Altro bus in fiamme a Porte di Roma. Rogo spaventoso e il fumo invade il GRA

Altro bus in fiamme nella serata di ieri. È avvenuto all’altezza di Porte di Roma, quando un mezzo dell’Atac ha improvvisamente preso fuoco. Sviluppando una violentissima combustione. E sprigionando fiamme altissime e una densa colonna di fumo nero. Fino al pronto intervento delle Forze dell’ordine e dei Vigili del fuoco. Che hanno dovuto lottare per spegnere il rogo, con forti disagi alla circolazione. Ma fortunatamente con nessun ferito. Si tratta dell’ennesimo autobus flambé a Roma, per una e,erge zia che continua. E che il nuovo sindaco Gualtieri ha ereditato dalla gestione Raggi. Con ben 244 mezzi andati a fuoco tra il 2016 e il 2021. Tra manutenzioni ritardate e flotta troppo vecchia. Un problema grave, al quale ancora non si è messa mano. E che si potrà risolvere solo con investimenti adeguati sul trasporto pubblico locale. Che segnino un deciso cambiamenti di rotta. Prima che ci scappi l’incidente grave. Perché non si può sempre e solo contare sulla buona sorte.

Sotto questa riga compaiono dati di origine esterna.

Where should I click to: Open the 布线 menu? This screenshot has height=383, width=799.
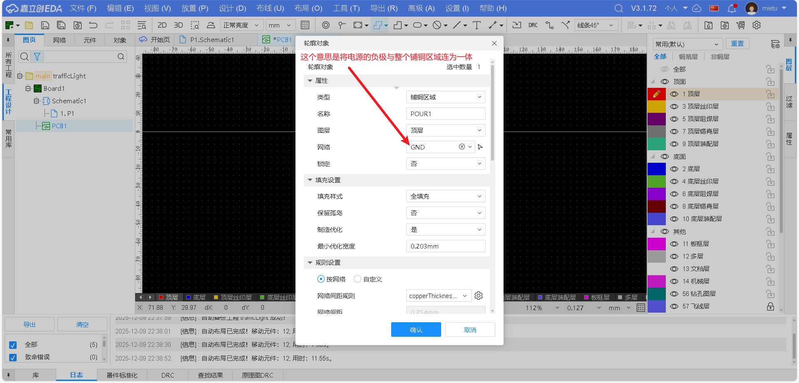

Il bus in fiamme solo l’ultimo di una lunga serie

I numeri dei bus andati a fuoco sono rappresentativi di un fenomeno troppo frequente e sono allarmanti. Nel 2016 sono stati 36 i casi di mezzi andati in fiamme. Nel 2017 gli episodi sono stati 46, 44 nel 2018, 45 nel 2019. Piccolo calo (30) nel 2020, e chissà se la diminuzione si spiega solamente con i vari lockdown imposti dalla pandemia. Nel 2021, con il rogo nella rimessa di Prenestina di fine ottobre, siamo tornati a quota 45. Dati inaccettabili, per i quali è indispensabile una inversione di tendenza che finora non si è realizzata.